Meatless Pasta with Lemony Breadcrumbs

What to do for dinner in late-summer/early-fall with an abundance of grape tomatoes and fresh herbs? Well that would be Skillet Burst Grape Tomato Casarecce with Lemony Breadcrumbs. It’s a very simple pan roasted grape tomato pasta with white wine, garlic, fresh herbs, topped with the most crunchy lemony breadcrumbs, and finished with luscious burrata cheese.

Don’t forget to add that luscious dollop of fresh burrata.

This perfect late-summer dinner is ready in under 30 minutes using basic pantry staples and end-of-season garden bounty. If you’ve never used it, Casarecce pasta is a very narrow, twisted, and rolled tube, almost resembling a scroll. If you can’t find it, substitute a similar twisted, tubular pasta like cavatappi, cavatelli, gemelli, or fusilli.
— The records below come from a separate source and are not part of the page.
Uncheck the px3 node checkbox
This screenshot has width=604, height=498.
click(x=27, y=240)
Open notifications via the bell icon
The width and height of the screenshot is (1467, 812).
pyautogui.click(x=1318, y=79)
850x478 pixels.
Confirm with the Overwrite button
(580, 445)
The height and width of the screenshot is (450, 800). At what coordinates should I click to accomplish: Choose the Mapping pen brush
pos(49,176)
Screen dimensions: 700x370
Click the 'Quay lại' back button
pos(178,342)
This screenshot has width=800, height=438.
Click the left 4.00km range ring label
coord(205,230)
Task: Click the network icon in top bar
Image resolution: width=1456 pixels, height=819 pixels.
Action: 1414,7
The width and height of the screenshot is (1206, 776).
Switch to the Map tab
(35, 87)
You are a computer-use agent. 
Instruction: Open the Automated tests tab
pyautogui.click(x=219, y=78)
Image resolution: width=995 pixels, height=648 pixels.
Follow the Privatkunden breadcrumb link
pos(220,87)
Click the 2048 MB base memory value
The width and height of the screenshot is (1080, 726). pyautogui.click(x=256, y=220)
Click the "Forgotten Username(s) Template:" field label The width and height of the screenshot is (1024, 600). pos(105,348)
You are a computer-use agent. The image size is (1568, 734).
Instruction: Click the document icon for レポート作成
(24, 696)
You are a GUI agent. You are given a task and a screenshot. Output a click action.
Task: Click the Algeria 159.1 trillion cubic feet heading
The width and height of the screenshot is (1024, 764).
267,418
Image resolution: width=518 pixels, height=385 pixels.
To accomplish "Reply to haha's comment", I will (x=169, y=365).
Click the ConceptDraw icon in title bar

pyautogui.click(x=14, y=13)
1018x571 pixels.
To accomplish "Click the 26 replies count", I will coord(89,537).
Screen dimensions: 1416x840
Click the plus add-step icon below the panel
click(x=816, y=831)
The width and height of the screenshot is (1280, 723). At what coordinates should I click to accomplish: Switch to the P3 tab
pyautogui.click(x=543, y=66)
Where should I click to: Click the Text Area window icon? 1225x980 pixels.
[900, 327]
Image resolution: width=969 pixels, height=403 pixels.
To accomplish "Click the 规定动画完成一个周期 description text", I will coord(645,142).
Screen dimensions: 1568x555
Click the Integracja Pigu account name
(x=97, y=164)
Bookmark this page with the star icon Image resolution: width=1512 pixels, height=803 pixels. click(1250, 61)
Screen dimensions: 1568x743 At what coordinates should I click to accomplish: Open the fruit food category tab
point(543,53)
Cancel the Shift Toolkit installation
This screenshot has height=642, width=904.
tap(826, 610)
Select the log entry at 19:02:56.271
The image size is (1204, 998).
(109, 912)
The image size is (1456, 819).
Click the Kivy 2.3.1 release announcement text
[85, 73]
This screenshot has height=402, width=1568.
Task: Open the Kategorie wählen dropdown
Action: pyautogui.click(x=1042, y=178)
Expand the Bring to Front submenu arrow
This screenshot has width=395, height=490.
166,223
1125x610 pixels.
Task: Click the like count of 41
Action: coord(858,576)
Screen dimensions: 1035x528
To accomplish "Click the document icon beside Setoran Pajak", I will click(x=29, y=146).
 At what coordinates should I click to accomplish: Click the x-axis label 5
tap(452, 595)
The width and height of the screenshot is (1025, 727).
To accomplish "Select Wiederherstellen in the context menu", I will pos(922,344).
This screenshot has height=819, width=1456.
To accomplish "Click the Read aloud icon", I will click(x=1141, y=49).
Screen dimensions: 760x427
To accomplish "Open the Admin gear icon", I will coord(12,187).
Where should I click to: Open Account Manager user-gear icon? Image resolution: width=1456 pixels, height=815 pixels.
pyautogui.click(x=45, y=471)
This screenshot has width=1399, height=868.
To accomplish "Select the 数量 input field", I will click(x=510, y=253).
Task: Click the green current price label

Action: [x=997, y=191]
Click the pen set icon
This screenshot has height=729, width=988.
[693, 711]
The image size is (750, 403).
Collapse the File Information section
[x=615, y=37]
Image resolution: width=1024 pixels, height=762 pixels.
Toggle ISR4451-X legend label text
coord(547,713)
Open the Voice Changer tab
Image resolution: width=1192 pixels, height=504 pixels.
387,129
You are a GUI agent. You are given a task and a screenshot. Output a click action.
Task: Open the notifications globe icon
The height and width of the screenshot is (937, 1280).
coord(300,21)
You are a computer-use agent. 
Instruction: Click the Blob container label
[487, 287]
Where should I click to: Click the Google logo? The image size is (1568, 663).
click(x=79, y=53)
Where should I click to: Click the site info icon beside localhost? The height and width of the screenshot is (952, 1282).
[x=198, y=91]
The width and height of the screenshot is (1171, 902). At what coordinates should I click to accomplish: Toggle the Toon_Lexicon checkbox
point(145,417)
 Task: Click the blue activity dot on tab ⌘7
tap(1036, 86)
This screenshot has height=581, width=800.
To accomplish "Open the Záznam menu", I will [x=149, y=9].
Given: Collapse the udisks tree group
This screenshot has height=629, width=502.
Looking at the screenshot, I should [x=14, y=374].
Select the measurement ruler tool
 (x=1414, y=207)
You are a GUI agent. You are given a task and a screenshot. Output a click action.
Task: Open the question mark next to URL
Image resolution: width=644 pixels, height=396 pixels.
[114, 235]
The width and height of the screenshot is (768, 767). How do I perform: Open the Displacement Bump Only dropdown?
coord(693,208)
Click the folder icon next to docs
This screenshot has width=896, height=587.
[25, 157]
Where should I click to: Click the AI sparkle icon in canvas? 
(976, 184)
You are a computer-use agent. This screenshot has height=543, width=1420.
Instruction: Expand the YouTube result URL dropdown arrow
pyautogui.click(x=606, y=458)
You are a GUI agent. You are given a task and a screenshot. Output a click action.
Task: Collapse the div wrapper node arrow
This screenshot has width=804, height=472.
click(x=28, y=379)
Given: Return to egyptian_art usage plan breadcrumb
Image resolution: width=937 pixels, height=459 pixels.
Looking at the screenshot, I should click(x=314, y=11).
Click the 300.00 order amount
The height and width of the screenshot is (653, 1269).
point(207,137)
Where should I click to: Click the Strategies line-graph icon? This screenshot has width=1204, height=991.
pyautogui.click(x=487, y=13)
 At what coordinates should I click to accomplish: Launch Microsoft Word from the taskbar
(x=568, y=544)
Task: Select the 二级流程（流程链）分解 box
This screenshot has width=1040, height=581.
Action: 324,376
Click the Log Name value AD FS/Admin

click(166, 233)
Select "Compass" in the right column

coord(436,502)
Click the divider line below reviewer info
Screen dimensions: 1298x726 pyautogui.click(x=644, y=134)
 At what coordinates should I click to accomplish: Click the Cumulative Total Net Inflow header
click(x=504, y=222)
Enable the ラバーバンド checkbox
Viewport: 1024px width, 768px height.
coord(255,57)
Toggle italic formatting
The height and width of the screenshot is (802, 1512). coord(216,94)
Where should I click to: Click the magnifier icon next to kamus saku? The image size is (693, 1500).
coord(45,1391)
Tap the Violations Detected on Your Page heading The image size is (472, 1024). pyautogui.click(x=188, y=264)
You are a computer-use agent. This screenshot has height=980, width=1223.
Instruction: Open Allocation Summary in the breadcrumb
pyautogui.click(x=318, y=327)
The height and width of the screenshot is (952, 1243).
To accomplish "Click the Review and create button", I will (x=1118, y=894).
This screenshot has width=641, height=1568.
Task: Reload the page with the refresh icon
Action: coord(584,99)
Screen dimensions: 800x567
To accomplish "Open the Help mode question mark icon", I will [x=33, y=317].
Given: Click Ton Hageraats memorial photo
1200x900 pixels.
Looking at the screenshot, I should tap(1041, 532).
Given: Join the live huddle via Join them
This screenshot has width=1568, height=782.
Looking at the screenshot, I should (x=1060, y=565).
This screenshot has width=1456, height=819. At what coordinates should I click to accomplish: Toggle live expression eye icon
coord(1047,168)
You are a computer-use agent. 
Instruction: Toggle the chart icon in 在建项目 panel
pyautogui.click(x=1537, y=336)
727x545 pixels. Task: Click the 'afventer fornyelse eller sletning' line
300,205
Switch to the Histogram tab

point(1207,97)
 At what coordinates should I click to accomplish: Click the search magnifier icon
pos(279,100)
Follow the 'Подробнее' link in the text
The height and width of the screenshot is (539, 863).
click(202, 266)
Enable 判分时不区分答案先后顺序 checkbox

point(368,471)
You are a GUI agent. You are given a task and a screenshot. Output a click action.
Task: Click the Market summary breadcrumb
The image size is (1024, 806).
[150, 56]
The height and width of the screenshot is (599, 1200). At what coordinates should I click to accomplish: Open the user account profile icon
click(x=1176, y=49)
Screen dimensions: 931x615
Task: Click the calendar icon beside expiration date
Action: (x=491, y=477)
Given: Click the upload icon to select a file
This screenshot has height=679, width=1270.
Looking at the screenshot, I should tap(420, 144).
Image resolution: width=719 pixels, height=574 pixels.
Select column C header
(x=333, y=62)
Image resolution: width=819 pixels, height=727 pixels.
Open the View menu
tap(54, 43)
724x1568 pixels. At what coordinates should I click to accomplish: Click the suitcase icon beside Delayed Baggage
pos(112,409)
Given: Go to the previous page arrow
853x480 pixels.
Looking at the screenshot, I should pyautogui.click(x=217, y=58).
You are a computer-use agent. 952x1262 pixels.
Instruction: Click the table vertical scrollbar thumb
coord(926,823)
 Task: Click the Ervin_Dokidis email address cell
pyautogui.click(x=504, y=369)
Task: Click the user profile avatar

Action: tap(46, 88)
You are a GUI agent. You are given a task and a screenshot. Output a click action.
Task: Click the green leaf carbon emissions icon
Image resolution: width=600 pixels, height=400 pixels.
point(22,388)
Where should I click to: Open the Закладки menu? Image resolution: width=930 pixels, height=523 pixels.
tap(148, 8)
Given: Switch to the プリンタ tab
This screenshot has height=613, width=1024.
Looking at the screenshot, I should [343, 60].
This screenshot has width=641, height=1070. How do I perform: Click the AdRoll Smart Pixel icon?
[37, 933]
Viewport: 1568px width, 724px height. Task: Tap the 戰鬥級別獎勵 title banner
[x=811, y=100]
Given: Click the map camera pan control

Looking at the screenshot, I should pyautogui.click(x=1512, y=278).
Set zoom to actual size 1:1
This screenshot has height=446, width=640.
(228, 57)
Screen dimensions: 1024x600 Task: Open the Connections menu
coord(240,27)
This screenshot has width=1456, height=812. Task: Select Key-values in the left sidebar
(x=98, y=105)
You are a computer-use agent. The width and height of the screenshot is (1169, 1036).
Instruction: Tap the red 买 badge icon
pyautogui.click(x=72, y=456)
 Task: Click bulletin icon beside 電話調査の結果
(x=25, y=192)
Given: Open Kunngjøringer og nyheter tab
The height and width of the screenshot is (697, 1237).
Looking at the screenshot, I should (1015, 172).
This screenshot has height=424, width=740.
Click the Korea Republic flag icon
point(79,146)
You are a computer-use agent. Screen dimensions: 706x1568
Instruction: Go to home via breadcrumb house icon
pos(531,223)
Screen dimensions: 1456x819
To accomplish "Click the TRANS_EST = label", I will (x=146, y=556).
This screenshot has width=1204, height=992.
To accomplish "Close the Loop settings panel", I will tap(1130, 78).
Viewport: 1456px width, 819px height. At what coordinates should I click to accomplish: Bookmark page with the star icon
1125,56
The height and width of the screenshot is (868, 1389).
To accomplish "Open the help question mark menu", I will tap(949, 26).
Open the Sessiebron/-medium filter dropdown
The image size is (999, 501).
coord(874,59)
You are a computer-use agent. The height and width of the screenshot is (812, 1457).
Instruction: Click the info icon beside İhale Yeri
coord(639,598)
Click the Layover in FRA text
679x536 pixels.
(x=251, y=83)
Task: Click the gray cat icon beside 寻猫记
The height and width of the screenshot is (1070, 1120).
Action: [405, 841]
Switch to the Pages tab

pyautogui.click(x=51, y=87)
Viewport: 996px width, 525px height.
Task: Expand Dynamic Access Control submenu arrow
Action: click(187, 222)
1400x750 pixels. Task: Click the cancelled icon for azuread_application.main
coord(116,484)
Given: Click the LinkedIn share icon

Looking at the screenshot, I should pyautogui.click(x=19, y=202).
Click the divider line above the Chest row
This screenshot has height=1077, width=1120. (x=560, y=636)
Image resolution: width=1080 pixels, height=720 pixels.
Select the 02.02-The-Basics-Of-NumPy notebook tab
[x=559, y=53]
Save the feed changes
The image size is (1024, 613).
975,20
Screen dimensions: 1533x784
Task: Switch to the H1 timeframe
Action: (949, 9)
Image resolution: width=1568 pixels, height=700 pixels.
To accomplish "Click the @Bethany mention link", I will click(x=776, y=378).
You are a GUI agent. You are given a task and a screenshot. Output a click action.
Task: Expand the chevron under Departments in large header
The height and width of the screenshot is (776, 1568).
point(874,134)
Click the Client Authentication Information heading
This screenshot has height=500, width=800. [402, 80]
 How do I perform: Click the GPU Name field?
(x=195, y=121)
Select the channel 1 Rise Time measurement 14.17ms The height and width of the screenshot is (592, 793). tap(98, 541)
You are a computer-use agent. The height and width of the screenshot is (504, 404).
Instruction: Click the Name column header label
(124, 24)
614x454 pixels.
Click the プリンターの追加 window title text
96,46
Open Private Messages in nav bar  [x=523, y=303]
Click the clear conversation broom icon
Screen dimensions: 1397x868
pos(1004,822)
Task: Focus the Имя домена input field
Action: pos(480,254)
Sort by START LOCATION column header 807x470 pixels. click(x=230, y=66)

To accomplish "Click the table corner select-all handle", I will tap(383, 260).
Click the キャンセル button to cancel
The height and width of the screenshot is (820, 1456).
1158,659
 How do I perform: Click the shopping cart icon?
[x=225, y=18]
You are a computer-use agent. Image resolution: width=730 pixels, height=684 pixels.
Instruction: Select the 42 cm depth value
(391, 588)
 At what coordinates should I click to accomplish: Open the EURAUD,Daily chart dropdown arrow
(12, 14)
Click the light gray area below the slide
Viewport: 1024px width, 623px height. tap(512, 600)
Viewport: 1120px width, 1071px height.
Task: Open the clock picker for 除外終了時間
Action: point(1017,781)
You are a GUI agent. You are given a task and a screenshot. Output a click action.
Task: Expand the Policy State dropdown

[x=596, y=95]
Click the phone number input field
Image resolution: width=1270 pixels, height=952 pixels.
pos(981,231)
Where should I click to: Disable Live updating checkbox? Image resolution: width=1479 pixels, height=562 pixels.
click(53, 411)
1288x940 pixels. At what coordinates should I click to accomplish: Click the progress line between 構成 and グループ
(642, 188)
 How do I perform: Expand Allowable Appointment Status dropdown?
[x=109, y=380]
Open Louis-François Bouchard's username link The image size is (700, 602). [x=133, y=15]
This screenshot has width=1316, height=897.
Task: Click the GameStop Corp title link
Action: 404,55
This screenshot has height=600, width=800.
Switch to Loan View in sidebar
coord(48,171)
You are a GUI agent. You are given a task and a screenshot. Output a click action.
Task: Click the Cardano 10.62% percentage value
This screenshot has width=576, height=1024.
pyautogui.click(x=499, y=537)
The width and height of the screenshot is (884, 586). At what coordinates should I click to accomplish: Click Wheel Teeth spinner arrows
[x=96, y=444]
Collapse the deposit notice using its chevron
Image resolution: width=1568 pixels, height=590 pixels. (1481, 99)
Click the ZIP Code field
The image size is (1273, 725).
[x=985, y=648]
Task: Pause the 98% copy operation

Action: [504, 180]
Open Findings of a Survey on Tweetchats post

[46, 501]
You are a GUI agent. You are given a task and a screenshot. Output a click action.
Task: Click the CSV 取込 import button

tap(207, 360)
If you have any leftovers, keep the bread crumbs and buratta separate. When ready to eat, reheat the pasta in a microwave for a few minutes, then top with crumbs and cheese.

Skillet Burst Grape Tomato Casarecce with Lemony Breadcrumbs

  • Servings: 6
  • Difficulty: easy
  • Print

Ingredients

  • 1 cup finely torn ciabatta bread
  • 1/4 cup extra virgin olive oil
  • Crushed red pepper flakes to taste
  • Zest of 1 lemon
  • 1 pound casarecce pasta, or other twisted tubular pasta
  • 1 1/4 lbs. red and yellow grape tomatoes
  • 6-8 cloves garlic, smashed
  • 2 Tbsp. fresh thyme leaves
  • 1 Tbsp. chopped fresh oregano
  • 1/3 cup dry white wine
  • 1/2 cup manchego cheese, grated
  • 2 cups fresh basil, roughly chopped
  • 2 balls fresh burrata cheese, each ball split in two

Directions

  1. In a large skillet set over medium heat, add 2 tablespoons olive oil. When the oil shimmers, add the bread, a pinch of red pepper flakes and pinch of kosher salt. Cook, stirring occasionally until golden and toasted all over, about 5 minutes.
  2. Remove from the heat and stir in the lemon zest. Slide bread crumbs onto a plate. Wipe the skillet clean. 
  3. Bring a large pot of salted water to a boil. Add the pasta and cook according to package directions until al dente. Just before draining, remove 1 cup of the pasta cooking water. Drain.
  4. Meanwhile, place the same skillet used for the bread over high heat and add the remaining olive oil. When the oil shimmers, add the tomatoes, garlic, thyme, and oregano, and a pinch each of salt, pepper, and red pepper flakes. Cook until the tomatoes begin to pop, about 4-5 minutes. Pour in the wine, cook 1 minute.
  5. Add the pasta and a splash of the pasta cooking water to the skillet, tossing to combine. Remove from the heat and add the manchego cheese and basil, toss to combine. If needed, thin the pasta sauce with a little of the reserved cooking water.
  6. Divide the pasta among shallow bowls, nestle in half a burrata ball, and top with bread crumbs.